[Records from a pointing dataset]
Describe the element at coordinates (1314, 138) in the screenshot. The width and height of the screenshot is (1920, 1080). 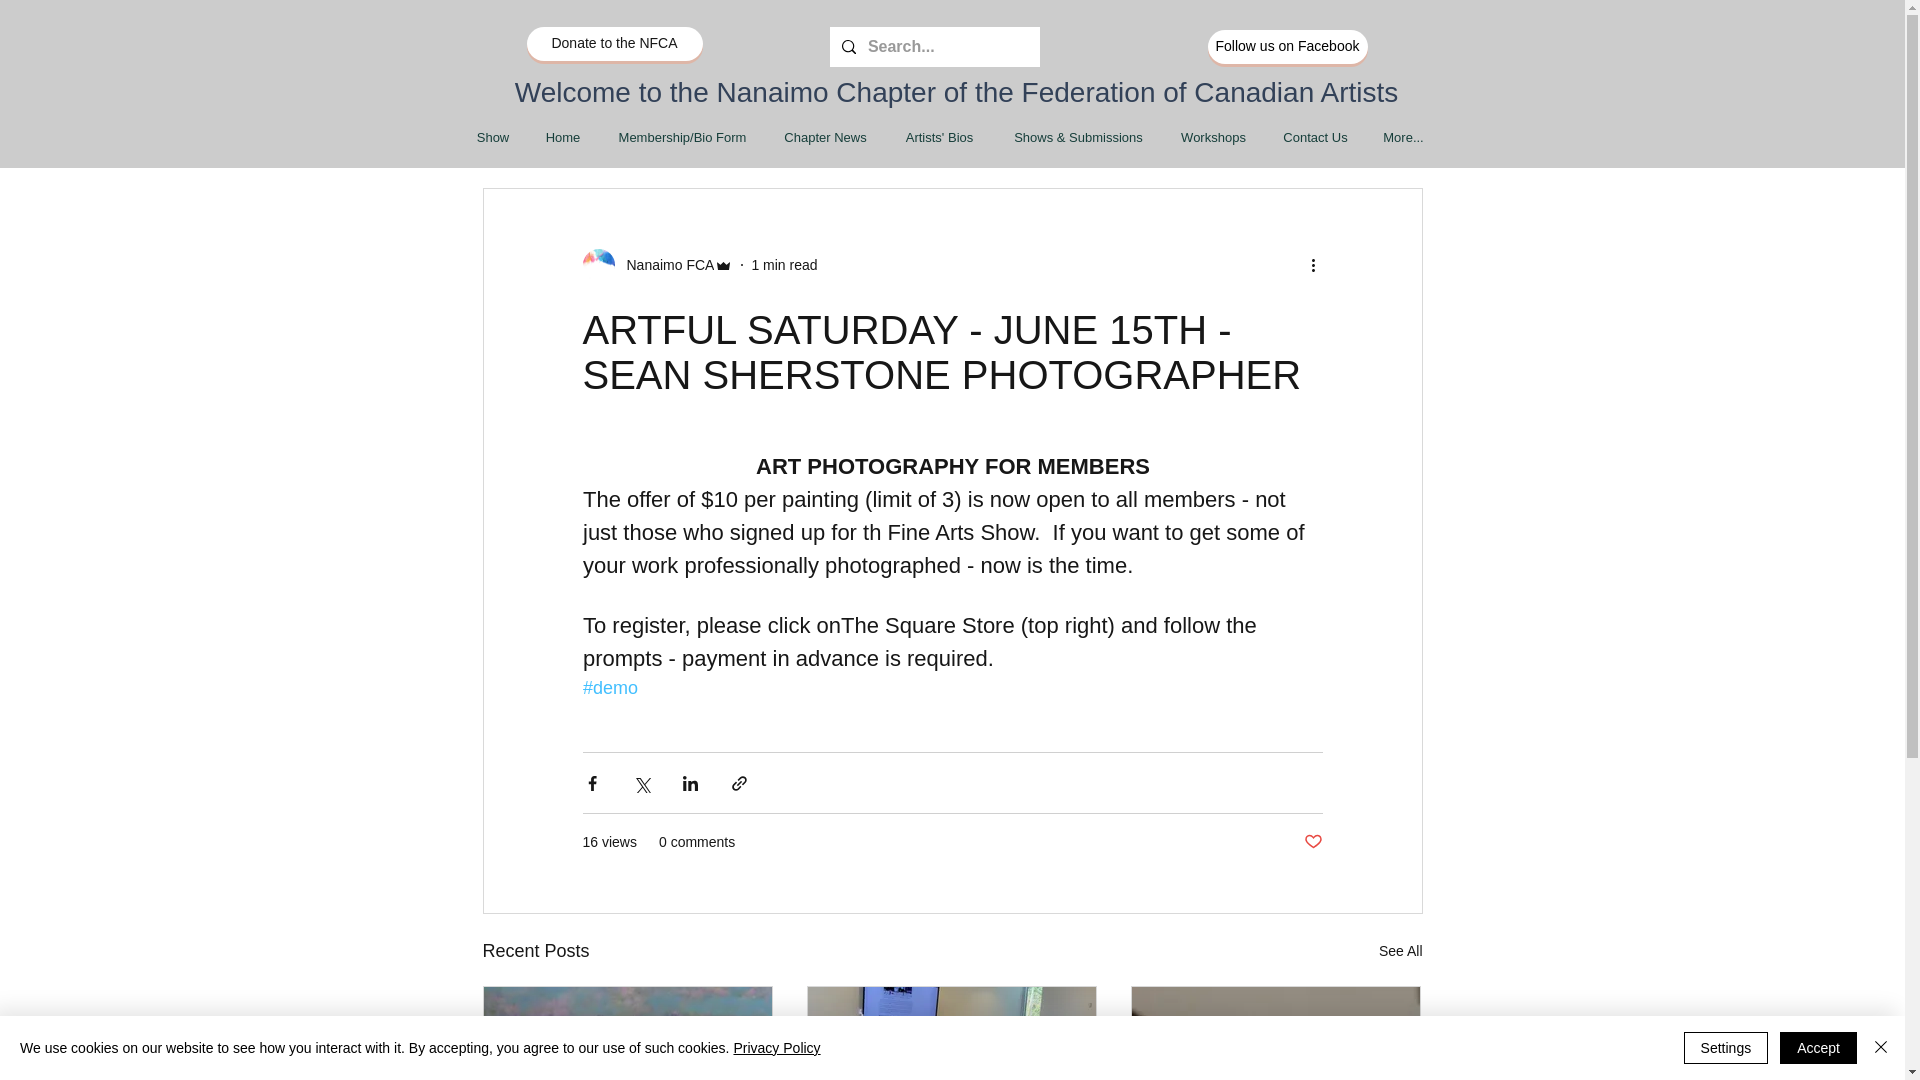
I see `Contact Us` at that location.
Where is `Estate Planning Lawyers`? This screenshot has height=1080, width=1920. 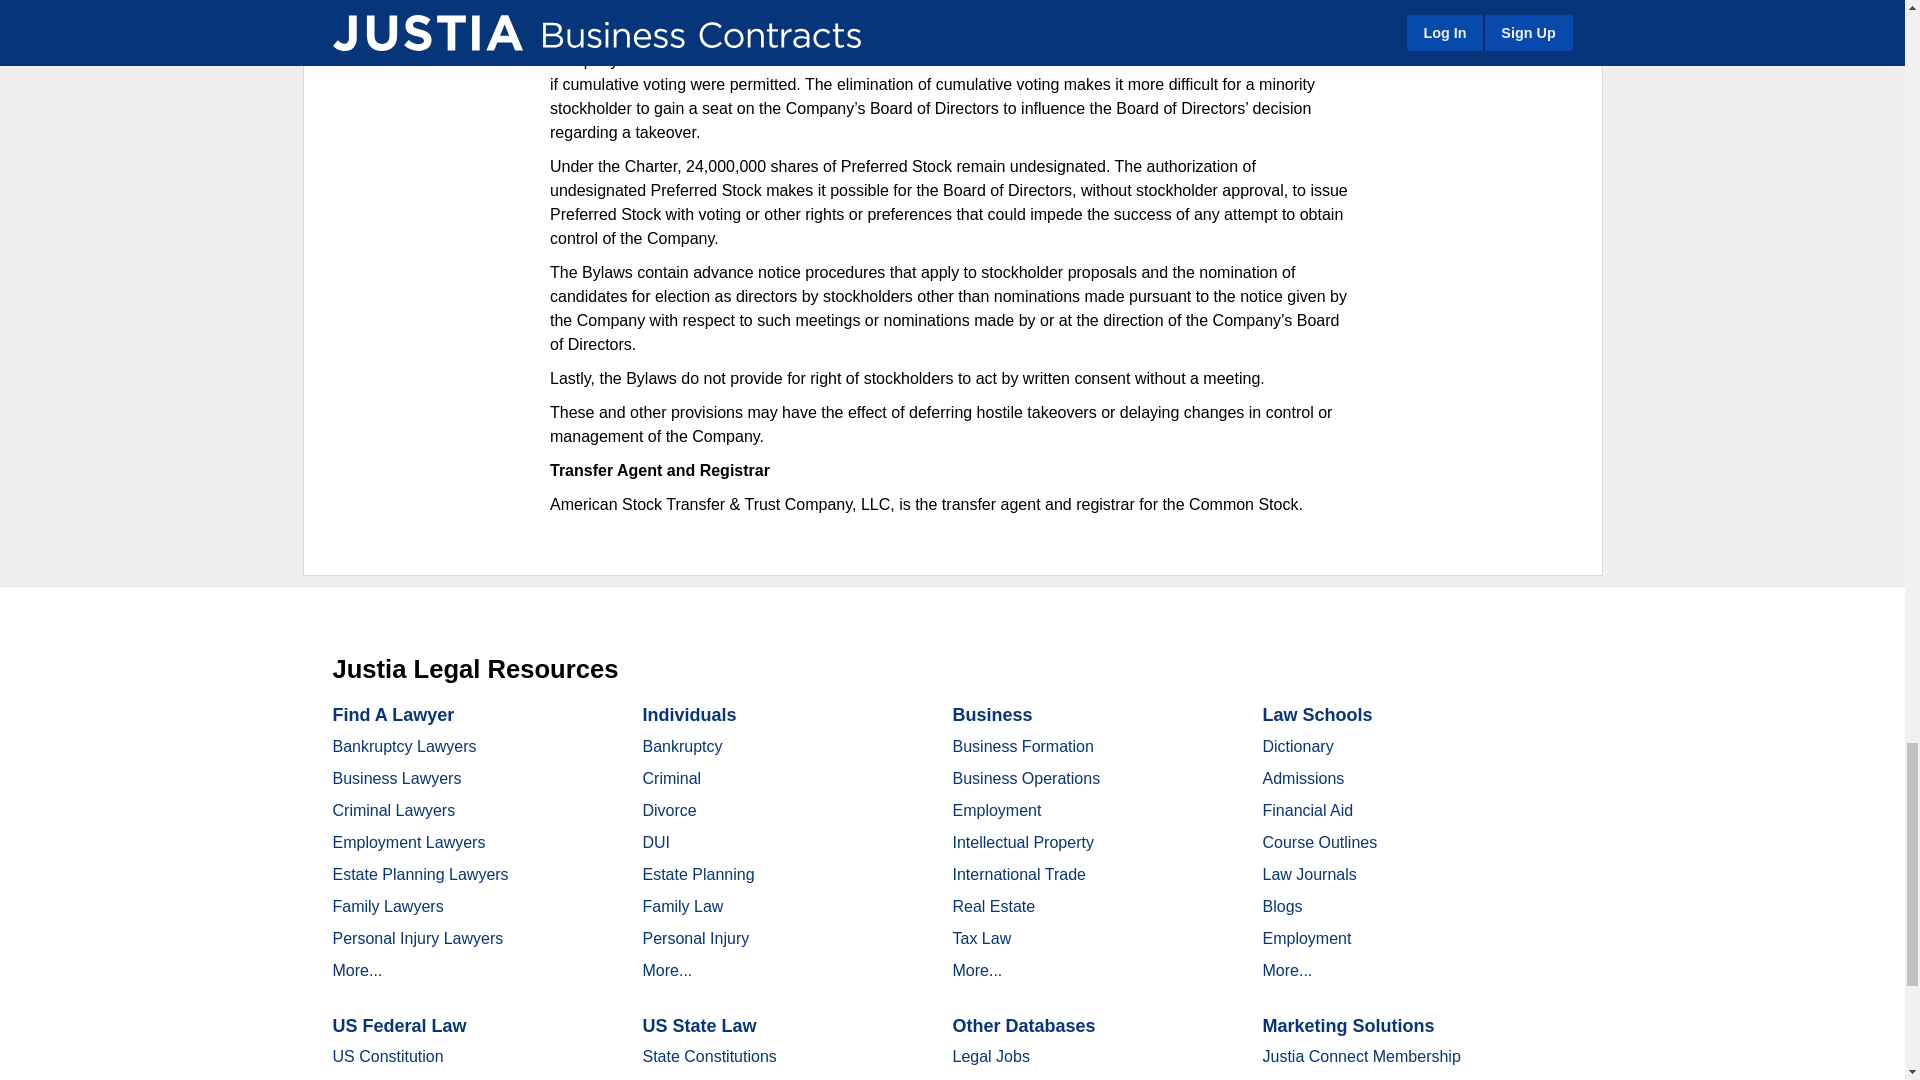
Estate Planning Lawyers is located at coordinates (420, 874).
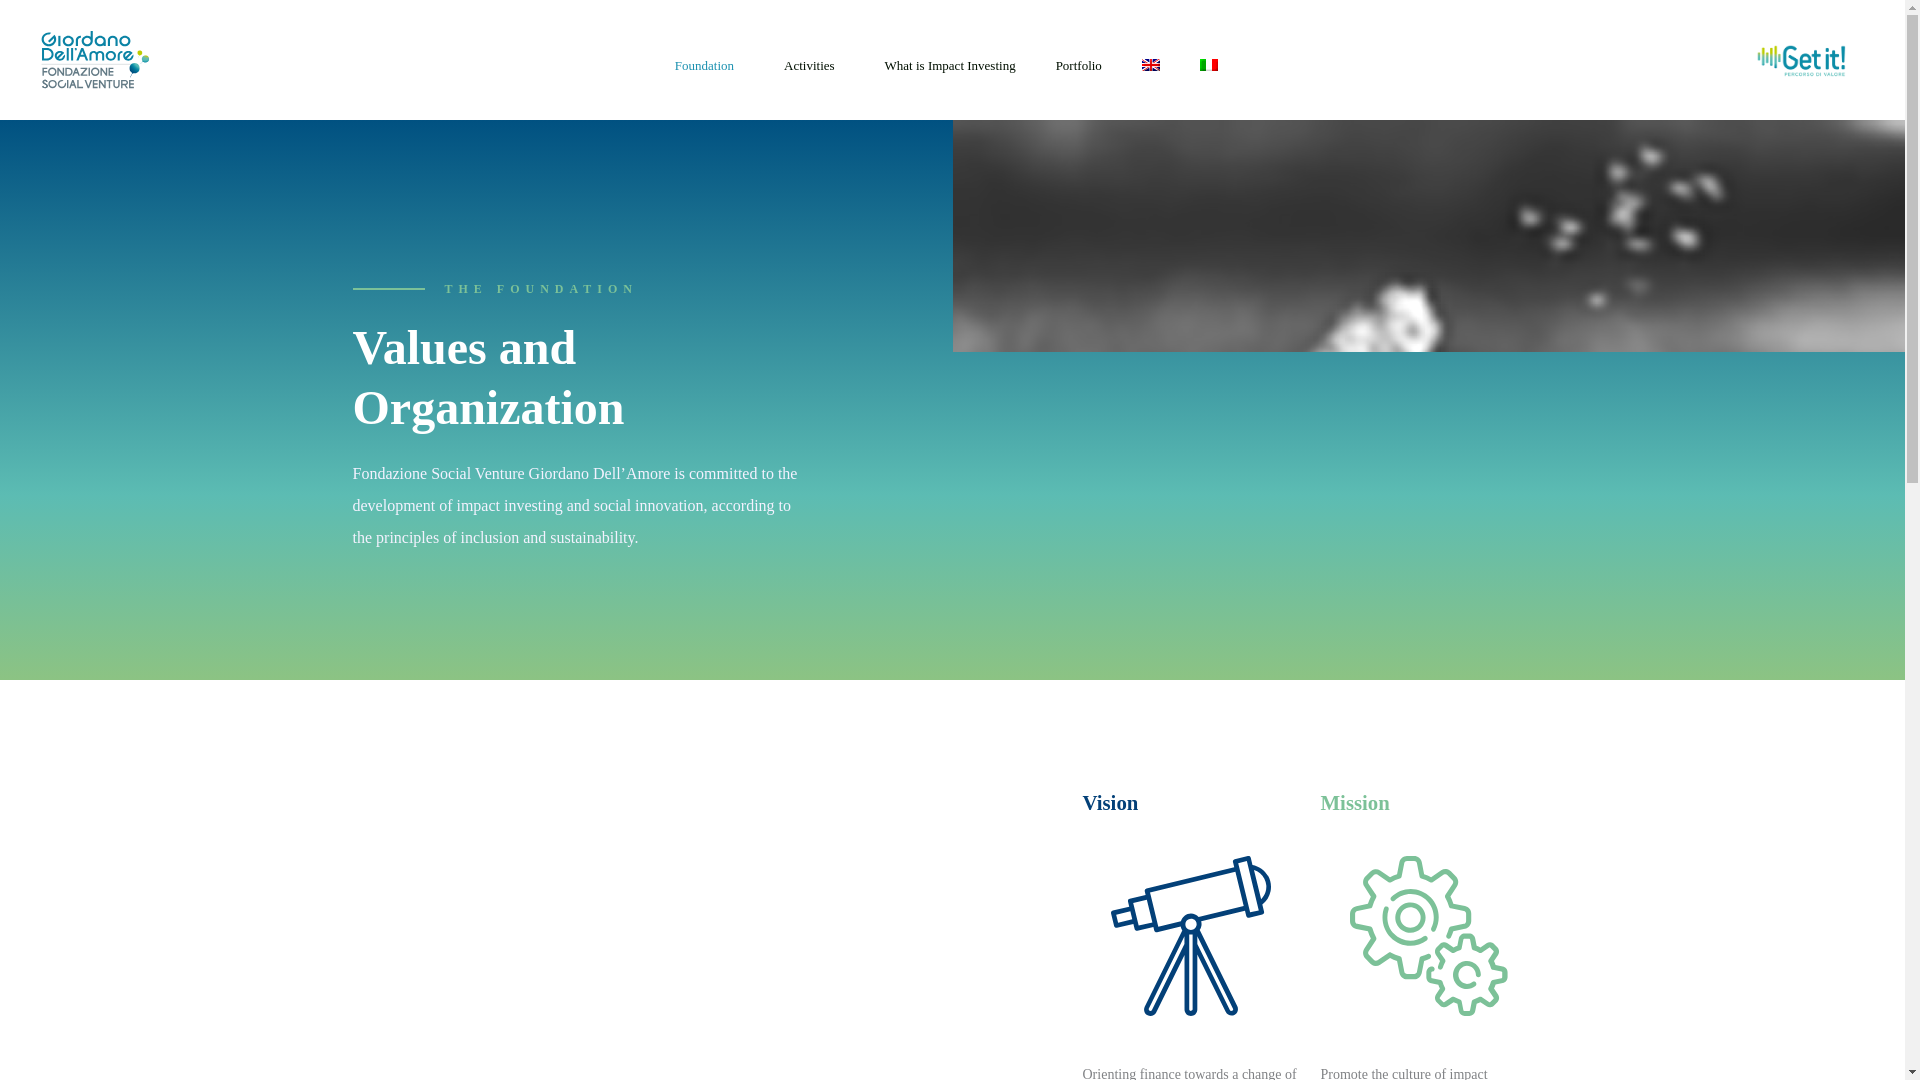  What do you see at coordinates (1079, 64) in the screenshot?
I see `Portfolio` at bounding box center [1079, 64].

=== Directions ===
Write out the items above word for word, leaving out the pictures.

=== Solution to this exercise ===
Describe the element at coordinates (1314, 138) in the screenshot. The width and height of the screenshot is (1920, 1080). 
I see `Contact Us` at that location.
Where is `Estate Planning Lawyers`? This screenshot has height=1080, width=1920. 
Estate Planning Lawyers is located at coordinates (420, 874).
  What do you see at coordinates (1079, 64) in the screenshot?
I see `Portfolio` at bounding box center [1079, 64].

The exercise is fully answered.